The hearing itself is not an official legislative hearing, because the Republican leadership has refused to allow such a hearing. Because of this, this hearing does not have subpoena power in order to initiate an actual investigation.
In other words, it appears the Republican leadership in Arizona is allying itself with the Democrats to block any investigation. If this does not change fast, I would expect that the support the Republican Party presently gets will disintegrate rather quickly. Why vote for these weasels if they won’t do what their supporters want.
Once again, it is crucial for Arizona voters to call the Republican leadership in the state House and state Senate and tell them this:
Meanwhile in Georgia, a judge has, after some indecision, now ordered that no Dominion voting machine should be rebooted or wiped for the next ten days in order for investigations to proceed in connection with a variety of lawsuits.
Amazingly, at the same time yesterday the Dominion system in the county that covers Atlanta crashed, delaying the recount and investigation.
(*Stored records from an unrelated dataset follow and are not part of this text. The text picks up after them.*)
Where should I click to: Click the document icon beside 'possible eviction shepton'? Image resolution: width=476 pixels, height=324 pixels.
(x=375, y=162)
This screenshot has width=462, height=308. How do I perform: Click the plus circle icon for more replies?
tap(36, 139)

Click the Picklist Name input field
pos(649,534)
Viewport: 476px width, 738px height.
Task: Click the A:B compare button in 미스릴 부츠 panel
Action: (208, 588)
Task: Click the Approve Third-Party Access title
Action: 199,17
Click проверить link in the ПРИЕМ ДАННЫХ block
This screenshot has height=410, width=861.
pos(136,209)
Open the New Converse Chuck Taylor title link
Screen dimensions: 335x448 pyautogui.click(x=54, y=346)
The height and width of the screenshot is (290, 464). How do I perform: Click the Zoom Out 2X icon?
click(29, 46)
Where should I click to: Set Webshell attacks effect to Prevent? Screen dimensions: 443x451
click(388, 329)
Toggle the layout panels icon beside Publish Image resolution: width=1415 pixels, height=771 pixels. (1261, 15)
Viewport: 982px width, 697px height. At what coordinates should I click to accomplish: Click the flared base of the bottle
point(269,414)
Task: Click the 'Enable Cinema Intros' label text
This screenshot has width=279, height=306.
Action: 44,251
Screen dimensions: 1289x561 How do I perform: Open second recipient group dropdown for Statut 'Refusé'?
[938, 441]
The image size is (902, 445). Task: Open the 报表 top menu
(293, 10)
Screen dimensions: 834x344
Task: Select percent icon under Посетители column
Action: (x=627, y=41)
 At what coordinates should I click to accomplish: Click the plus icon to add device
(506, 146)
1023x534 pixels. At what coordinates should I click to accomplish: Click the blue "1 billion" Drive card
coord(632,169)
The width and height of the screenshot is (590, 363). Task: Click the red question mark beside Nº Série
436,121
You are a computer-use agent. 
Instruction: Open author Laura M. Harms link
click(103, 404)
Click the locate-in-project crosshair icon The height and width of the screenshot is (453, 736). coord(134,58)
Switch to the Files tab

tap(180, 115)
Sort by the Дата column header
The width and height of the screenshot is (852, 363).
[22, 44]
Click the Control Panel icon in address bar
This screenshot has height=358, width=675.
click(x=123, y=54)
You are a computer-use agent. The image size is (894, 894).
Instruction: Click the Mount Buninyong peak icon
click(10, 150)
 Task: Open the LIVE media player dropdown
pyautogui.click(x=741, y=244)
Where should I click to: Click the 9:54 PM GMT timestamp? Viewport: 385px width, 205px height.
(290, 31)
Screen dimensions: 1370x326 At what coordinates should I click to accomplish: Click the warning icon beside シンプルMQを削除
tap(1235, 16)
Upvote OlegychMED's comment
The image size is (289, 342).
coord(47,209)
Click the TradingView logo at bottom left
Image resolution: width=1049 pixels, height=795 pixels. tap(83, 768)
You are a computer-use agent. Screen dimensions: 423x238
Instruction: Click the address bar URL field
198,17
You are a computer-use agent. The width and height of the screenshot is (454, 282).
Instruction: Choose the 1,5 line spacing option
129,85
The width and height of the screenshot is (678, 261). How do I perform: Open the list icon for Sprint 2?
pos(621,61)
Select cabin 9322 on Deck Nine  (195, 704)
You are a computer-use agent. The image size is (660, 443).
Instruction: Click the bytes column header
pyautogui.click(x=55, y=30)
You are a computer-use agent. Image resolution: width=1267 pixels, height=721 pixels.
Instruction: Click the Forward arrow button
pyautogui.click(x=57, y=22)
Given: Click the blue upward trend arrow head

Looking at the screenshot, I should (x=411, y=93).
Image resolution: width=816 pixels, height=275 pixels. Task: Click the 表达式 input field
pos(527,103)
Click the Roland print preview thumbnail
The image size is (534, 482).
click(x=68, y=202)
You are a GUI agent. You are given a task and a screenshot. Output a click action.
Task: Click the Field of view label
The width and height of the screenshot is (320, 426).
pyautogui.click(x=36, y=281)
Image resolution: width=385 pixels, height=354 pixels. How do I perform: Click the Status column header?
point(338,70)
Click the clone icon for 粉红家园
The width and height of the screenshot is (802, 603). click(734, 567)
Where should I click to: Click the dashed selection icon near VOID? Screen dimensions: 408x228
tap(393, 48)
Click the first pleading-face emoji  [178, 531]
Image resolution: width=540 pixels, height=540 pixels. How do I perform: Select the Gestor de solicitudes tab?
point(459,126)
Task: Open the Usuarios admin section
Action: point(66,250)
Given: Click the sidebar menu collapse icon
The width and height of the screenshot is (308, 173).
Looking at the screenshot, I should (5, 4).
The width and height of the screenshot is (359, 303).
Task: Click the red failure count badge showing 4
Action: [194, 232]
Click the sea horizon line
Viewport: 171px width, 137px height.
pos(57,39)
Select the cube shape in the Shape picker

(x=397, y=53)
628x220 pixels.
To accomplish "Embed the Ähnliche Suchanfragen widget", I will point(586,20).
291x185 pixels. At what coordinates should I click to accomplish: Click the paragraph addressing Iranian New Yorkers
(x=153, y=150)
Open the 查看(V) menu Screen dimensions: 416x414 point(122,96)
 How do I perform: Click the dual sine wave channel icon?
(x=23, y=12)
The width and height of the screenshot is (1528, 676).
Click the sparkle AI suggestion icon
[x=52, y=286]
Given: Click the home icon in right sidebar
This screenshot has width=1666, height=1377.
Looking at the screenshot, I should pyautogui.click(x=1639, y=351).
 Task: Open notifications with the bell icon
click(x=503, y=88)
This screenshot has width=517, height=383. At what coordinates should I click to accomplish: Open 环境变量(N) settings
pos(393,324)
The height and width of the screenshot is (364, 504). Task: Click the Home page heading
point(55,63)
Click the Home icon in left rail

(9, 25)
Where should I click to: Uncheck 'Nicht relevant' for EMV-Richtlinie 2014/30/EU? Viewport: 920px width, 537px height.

How convenient.
In Pennsylvania, it is now known that, during a mere ninety-minute period 99.4% of almost 600,000 votes went to Joe Biden. The only place you get that kind of percentage is either in Soviet Russia, or if fraud was perpetuated. And if by some miracle these numbers are legitimate, some detailed explaination must be provided.
Based on this and other data, a state judge has blocked any certification of the vote, pending a full investigation, noting in her decision that based on that data the lawsuits outstanding are likely to prevail.